Midscene uses the OpenAI SDK to call AI services. You can customize the configuration using environment variables. All the configs can also be used in the Chrome Extension.

These are the main configs, in which OPENAI_API_KEY is required.

Required:

# replace by your own
export OPENAI_API_KEY="sk-abcdefghijklmnopqrstuvwxyz"

Optional configs:

# if you want to use a customized endpoint
export OPENAI_BASE_URL="https://..."

# if you want to use Azure OpenAI Service
export OPENAI_USE_AZURE="true"

# if you want to specify a model name other than gpt-4o
export MIDSCENE_MODEL_NAME='qwen-vl-max-lates';

# if you want to pass customized JSON data to the `init` process of OpenAI SDK
export MIDSCENE_OPENAI_INIT_CONFIG_JSON='{"baseURL":"....","defaultHeaders":{"key": "value"}}'

# if you want to use proxy. Midscene uses `socks-proxy-agent` under the hood.
export MIDSCENE_OPENAI_SOCKS_PROXY="socks5://127.0.0.1:1080"

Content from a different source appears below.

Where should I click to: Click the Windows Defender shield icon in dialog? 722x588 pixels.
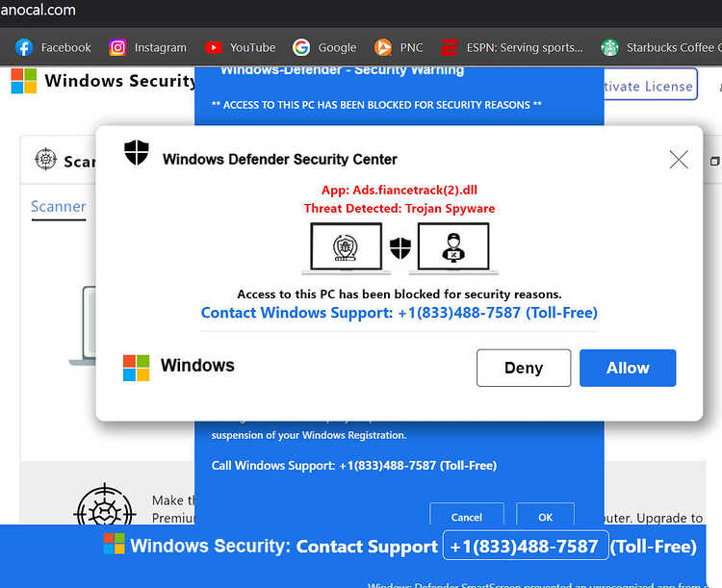pos(137,153)
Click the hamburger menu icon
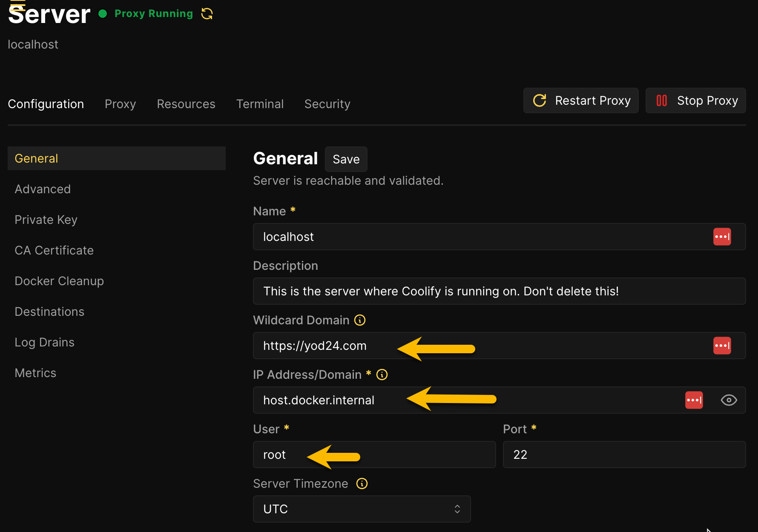758x532 pixels. point(17,4)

Using Azure OpenAI Service

export MIDSCENE_USE_AZURE_OPENAI=1
export MIDSCENE_AZURE_OPENAI_SCOPE="https://cognitiveservices.azure.com/.default"
export MIDSCENE_AZURE_OPENAI_INIT_CONFIG_JSON='{"apiVersion": "2024-11-01-preview", "endpoint": "...", "deployment": "..."}'

Choose a model other than gpt-4o

We find that gpt-4o performs the best for Midscene at this moment. The other known supported models are claude-3-opus-20240229, gemini-1.5-pro, qwen-vl-max-latest, doubao-vision-pro-32k

If you want to use other models, please follow these steps:

  1. Choose a model that supports image input (a.k.a. multimodal model).
  2. Find out how to to call it with an OpenAI SDK compatible endpoint. Usually you should set the OPENAI_BASE_URL, OPENAI_API_KEY and MIDSCENE_MODEL_NAME.
  3. If you find it not working well after changing the model, you can try using some short and clear prompt (or roll back to the previous model). See more details in Prompting Tips.
  4. Remember to follow the terms of use of each model.

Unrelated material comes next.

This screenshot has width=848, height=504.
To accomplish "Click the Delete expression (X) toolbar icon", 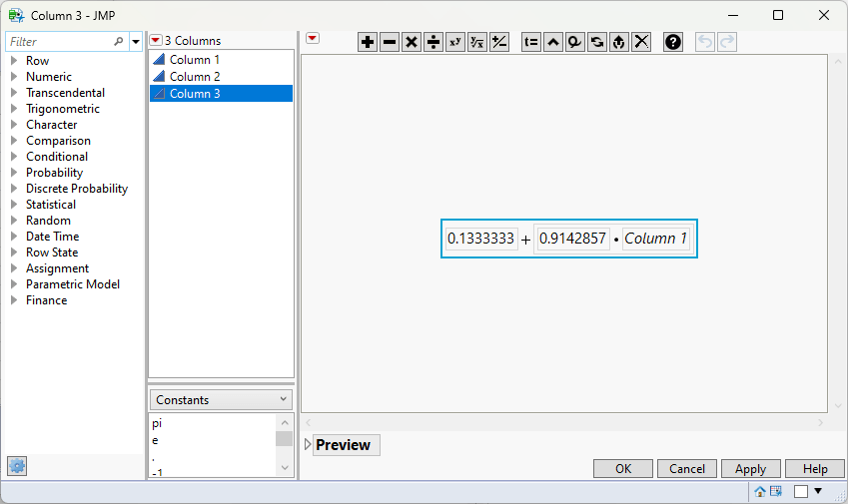I will pos(641,42).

Example: Using claude-3-opus-20240229 from Anthropic

When configuring MIDSCENE_USE_ANTHROPIC_SDK=1, Midscene will use Anthropic SDK (@anthropic-ai/sdk) to call the model.

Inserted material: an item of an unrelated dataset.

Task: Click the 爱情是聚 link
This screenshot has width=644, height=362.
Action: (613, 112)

Configure the environment variables:

export MIDSCENE_USE_ANTHROPIC_SDK=1
export ANTHROPIC_API_KEY="....."
export MIDSCENE_MODEL_NAME="claude-3-opus-20240229"

Example: Using gemini-1.5-pro from Google

Configure the environment variables:

export OPENAI_BASE_URL="https://generativelanguage.googleapis.com/v1beta/openai"
export OPENAI_API_KEY="....."
export MIDSCENE_MODEL_NAME="gemini-1.5-pro"

Example: Using qwen-vl-max-latest from Aliyun

Configure the environment variables:

export OPENAI_API_KEY="sk-..."
export OPENAI_BASE_URL="https://dashscope.aliyuncs.com/compatible-mode/v1"
export MIDSCENE_MODEL_NAME="qwen-vl-max-latest"

Example: Using doubao-vision-pro-32k from Volcengine

Create a inference point first: https://console.volcengine.com/ark/region:ark+cn-beijing/endpoint

Configure the environment variables:

export OPENAI_BASE_URL="https://ark.cn-beijing.volces.com/api/v3"
export OPENAI_API_KEY="..."
export MIDSCENE_MODEL_NAME="ep-202....."

Troubleshooting LLM Service Connectivity Issues

If you want to troubleshoot connectivity issues, you can use the 'connectivity-test' folder in our example project: https://github.com/web-infra-dev/midscene-example/tree/main/connectivity-test

Put your .env file in the connectivity-test folder, and run the test with npm i && npm run test.